The complete solution to fixing connectivity problems is often environment specific, ultimately the node cannot communicate with the endpoint and the network infrastructure that Azure Local is hosted on needs allow that communication. There are some additional details that can help with troubleshooting the network infrastructure, this document attempts to highlight these.
Issue Validation
There are two ways to receive a failure, standalone invocation on a workstation or Azure local node following Evaluate the deployment readiness of your environment for Azure Local or via an Azure Local fabric operation like Deployment, Update, ScaleOut and Upgrade actions.
Standalone - Running Invoke-AzStackHciConnectivityValidation from PowerShell
C:\Users\lcmuser> Invoke-AzStackHciConnectivityValidation
Invoke-AzStackHciConnectivityValidation v1.2100.2850.619 started.
Connectivity Results
Arc For Servers:
► ✓ Healthy External Endpoint Agent Telemetry For Agent telemetry
► ✓ Healthy External Endpoint Arc Server Resource Manager For Azure Resource Manager to create or delete the Arc Server resource
► ✓ Healthy External Endpoint Azure Active Directory For Active Directory Authority and authentication, token fetch, and validation
► ✓ Healthy External Endpoint Azure Active Directory For Azure Active Directory
► ✓ Healthy External Endpoint Azure Active Directory For Azure Active Directory
► ✓ Healthy External Endpoint Notification Service For the notification service for extension and connectivity scenarios
► ✓ Healthy External Endpoint Notification Service For the notification service for extension and connectivity scenarios
► ✓ Healthy External Endpoint Windows Installation Package For downloading the Windows installation package.
⚠ ▼ Needs Attention External Endpoint - Installation Download Script For resolving the download script during installation.
⚠ LAPTOP-BFEENPAC -> https://aka.ms/hciconnectivitytargets
✎ Help URL: https://learn.microsoft.com/en-us/azure/azure-arc/servers/network-requirements?tabs=azure-cloud#urls
....
Summary
The following is summary of the unique issues found, these issues should be reviewed prior to continuing.
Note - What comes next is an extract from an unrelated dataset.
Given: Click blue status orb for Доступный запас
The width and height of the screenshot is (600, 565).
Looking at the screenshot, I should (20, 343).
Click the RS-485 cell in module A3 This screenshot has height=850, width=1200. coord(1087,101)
Critical issues require remediation and are blocking issues. Warning issues are sub-optimal non-blocking issues. Informational issues are for your information.
✓ 90 successes
Remediation:
✎ https://learn.microsoft.com/en-us/azure/azure-arc/servers/network-requirements?tabs=azure-cloud#urls
Summary
► ✓ 90 / 91 (97%) resources test successfully.
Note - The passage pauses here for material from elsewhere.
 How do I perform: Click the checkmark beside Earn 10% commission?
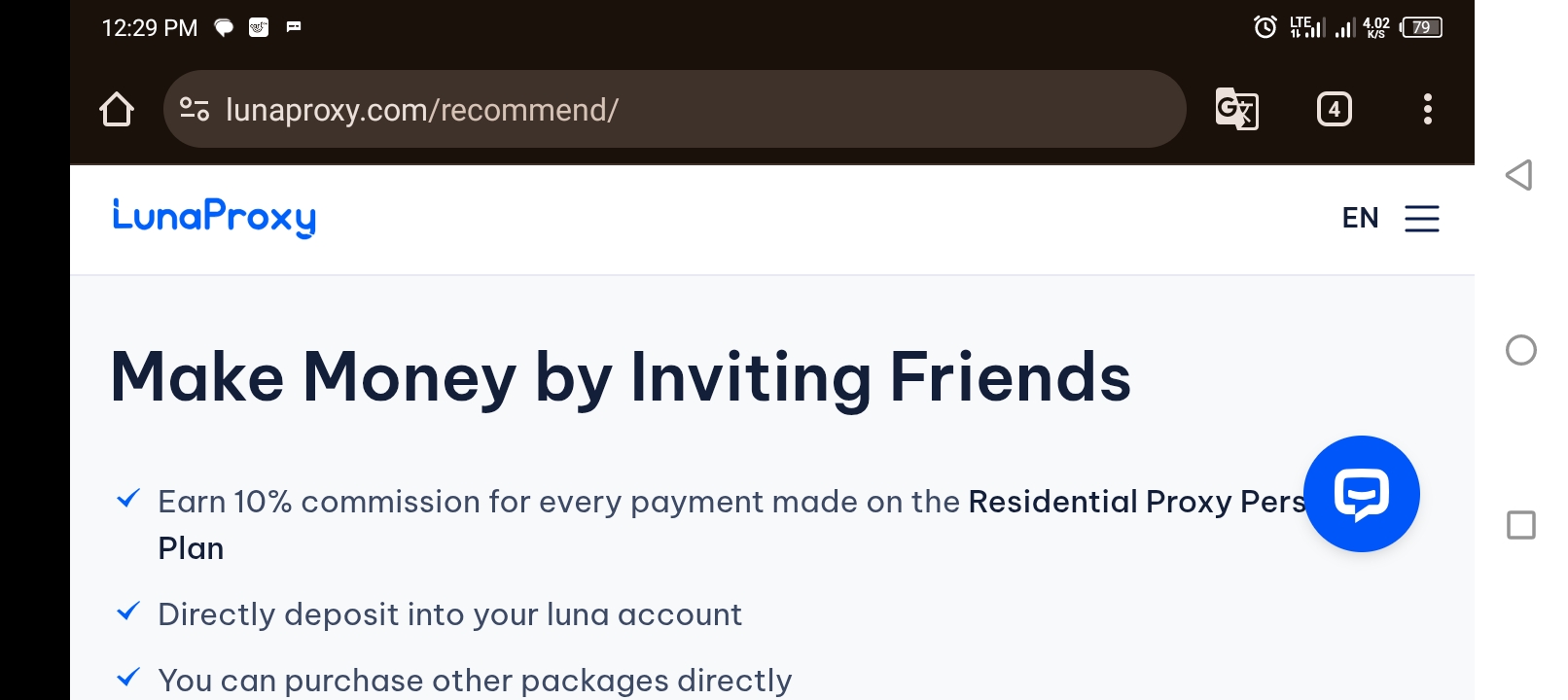128,499
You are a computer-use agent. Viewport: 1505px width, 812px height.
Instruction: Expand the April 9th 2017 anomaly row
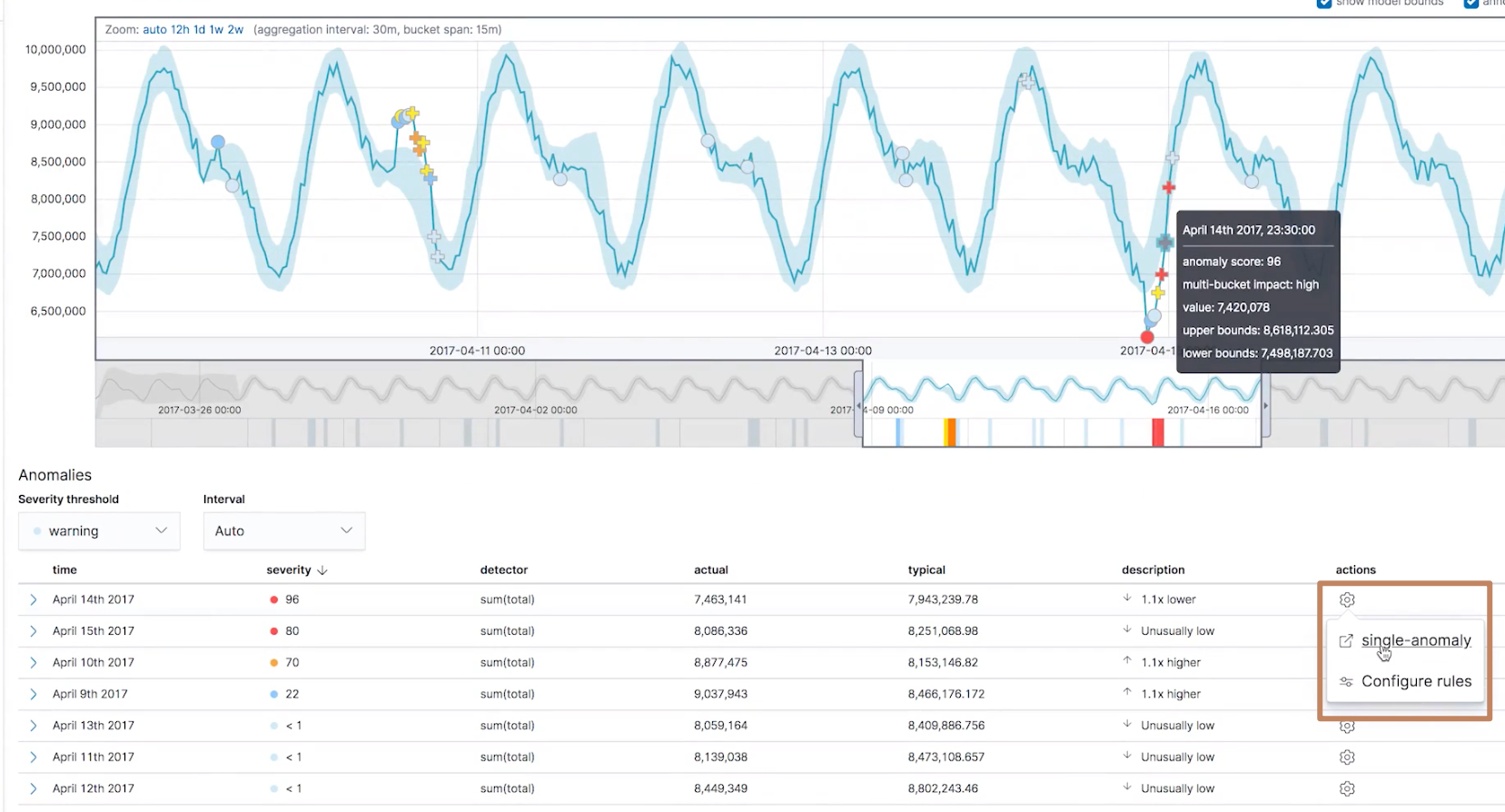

Failed Urls log: C:\Users\lcmuser\.AzStackHci\FailedUrls.txt
Log location: C:\Users\lcmuser\.AzStackHci\AzStackHciEnvironmentChecker.log
Report location: C:\Users\lcmuser\.AzStackHci\AzStackHciEnvironmentReport.json
Use -Passthru parameter to return results as a PSObject.
The output is reporting connectivity https://aka.ms/hciconnectivitytargets is not working. Open the log location listed at the bottom and examine for any additional information. Searching on 'FAILURE' or 'Debug' will focus in on the key information. (The example has been annotated with <--comments ):
[11/03/2025 19:38:18] [WARNING] [Invoke-WebrequestEx] FAILURE: LAPTOP-BFEENPAC https://aka.ms/hciconnectivitytargets (Unable to connect to the remote server)
[11/03/2025 19:38:18] [WARNING] [Invoke-WebrequestEx] Debug LAPTOP-BFEENPAC: https://aka.ms/hciconnectivitytargets {
"NonHTTPFailure": true, <-- The exception was not from a web server.
"StatusCode": null,
"ErrorDetails": null,
"Uri": "https://aka.ms/hciconnectivitytargets",
"ExceptionMessage": "Unable to connect to the remote server", <-- indicates a transport layer issue (application firewall or routing).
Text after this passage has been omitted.